| Instructions to follow |
Start at the first line of the listing below. Write out each line exactly, stopping after the one that contains "Given: Click the airline".

*** Provided entries

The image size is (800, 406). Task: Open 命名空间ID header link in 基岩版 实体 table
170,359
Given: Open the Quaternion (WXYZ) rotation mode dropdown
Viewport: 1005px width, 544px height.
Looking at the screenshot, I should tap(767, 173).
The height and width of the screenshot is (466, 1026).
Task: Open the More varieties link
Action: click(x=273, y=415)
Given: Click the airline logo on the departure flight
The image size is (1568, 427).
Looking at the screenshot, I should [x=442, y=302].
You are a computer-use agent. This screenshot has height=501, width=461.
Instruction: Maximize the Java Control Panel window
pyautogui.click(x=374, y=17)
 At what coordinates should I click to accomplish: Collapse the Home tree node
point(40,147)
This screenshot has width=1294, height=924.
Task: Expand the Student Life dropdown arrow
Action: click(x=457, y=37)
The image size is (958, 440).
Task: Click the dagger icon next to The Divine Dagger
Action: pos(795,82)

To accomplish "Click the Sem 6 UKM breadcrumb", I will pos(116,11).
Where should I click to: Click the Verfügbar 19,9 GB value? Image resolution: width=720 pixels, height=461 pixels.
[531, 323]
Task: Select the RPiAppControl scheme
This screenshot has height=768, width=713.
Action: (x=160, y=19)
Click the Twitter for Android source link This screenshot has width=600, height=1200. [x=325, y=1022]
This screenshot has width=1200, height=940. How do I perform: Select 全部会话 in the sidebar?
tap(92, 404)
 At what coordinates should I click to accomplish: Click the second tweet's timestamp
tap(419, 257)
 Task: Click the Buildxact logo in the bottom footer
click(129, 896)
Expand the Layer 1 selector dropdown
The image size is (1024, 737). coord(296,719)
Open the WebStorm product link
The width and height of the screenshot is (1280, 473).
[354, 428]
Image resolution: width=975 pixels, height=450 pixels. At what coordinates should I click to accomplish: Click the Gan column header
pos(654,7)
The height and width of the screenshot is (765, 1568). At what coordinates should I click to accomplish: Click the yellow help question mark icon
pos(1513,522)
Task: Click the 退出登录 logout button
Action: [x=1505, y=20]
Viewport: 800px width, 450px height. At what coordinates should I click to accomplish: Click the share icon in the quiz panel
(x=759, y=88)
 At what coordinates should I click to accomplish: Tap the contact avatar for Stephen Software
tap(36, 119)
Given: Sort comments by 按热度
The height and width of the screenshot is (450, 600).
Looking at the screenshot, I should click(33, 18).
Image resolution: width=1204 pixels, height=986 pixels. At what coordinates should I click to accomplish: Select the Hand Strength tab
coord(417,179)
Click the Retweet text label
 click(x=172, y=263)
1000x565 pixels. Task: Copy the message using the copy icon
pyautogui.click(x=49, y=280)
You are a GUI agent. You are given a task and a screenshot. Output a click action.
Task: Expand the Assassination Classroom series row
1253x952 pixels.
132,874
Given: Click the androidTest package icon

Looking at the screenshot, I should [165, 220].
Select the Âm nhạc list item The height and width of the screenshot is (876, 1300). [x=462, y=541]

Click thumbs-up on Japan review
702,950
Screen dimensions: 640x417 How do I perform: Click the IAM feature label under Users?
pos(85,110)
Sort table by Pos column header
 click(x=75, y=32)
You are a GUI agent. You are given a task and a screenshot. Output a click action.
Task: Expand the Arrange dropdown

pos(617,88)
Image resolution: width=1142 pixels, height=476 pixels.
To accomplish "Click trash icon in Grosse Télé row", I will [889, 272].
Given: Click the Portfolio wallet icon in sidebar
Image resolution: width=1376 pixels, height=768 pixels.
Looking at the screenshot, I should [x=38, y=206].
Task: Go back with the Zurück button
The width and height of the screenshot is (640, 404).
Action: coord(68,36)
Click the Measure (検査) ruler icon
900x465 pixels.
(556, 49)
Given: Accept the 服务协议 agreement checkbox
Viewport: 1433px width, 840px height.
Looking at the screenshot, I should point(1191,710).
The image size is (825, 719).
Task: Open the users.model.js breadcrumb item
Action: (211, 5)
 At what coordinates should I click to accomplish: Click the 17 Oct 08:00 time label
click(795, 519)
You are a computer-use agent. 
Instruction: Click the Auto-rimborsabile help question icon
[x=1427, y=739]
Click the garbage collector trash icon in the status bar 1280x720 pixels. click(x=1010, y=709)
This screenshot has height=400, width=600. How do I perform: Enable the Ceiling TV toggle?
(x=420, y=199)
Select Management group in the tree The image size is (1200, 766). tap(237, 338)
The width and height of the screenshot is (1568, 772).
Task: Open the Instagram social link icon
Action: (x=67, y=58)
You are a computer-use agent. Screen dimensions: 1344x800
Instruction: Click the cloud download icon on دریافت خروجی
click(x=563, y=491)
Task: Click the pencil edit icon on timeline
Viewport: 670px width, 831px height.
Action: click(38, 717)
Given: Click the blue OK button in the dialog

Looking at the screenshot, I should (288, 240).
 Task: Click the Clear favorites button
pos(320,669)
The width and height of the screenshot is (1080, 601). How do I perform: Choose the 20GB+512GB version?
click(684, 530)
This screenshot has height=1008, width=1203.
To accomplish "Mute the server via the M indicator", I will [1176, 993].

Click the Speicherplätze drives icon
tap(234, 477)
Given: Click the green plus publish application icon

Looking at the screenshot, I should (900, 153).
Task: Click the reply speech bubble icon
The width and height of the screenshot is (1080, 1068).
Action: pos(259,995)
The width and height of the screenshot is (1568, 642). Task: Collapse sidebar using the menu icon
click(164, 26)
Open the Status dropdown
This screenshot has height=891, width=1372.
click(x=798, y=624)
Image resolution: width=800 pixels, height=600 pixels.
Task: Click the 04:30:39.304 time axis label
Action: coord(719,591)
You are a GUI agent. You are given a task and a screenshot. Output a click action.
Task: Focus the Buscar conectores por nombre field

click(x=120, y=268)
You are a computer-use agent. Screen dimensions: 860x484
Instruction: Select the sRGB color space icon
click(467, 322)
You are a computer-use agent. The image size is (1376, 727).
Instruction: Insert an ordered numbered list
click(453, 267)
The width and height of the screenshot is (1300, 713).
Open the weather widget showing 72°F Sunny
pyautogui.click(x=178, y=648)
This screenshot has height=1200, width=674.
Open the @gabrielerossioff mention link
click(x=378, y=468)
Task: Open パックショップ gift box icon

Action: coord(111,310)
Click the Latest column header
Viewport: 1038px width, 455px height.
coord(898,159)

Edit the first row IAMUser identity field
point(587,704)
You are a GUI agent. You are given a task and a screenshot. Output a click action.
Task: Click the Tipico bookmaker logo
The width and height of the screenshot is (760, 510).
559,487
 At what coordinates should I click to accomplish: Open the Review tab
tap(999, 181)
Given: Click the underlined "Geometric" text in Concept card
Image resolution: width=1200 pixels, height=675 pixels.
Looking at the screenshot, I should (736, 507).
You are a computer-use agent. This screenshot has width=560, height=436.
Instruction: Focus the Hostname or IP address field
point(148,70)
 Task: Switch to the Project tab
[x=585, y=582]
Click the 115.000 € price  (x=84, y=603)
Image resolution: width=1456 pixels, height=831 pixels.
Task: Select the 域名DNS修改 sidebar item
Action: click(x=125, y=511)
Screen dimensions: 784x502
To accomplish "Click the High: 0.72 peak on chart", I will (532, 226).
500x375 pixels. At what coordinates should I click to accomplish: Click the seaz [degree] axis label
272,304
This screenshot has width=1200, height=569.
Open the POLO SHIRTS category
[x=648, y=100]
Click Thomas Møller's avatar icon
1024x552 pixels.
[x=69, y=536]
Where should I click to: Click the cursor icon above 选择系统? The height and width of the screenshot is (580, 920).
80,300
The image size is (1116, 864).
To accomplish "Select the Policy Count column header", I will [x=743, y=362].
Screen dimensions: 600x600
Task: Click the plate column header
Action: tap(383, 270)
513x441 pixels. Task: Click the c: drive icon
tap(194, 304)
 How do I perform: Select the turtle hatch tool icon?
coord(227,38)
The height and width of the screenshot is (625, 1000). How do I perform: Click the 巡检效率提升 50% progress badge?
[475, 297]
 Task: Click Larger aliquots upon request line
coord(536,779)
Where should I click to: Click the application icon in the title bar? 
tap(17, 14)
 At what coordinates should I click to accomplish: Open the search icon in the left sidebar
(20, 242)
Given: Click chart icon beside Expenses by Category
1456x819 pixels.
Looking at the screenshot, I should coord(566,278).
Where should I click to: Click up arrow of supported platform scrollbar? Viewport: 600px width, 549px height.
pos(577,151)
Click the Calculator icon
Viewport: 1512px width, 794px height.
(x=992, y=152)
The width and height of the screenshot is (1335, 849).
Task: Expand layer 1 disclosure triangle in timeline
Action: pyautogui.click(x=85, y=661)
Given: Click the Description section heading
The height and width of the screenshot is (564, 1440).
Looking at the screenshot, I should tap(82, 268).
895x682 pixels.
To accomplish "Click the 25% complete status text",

******

| Reply to the exercise |
The image size is (800, 406). Task: Open 命名空间ID header link in 基岩版 实体 table
170,359
Given: Open the Quaternion (WXYZ) rotation mode dropdown
Viewport: 1005px width, 544px height.
Looking at the screenshot, I should tap(767, 173).
The height and width of the screenshot is (466, 1026).
Task: Open the More varieties link
Action: click(x=273, y=415)
Given: Click the airline logo on the departure flight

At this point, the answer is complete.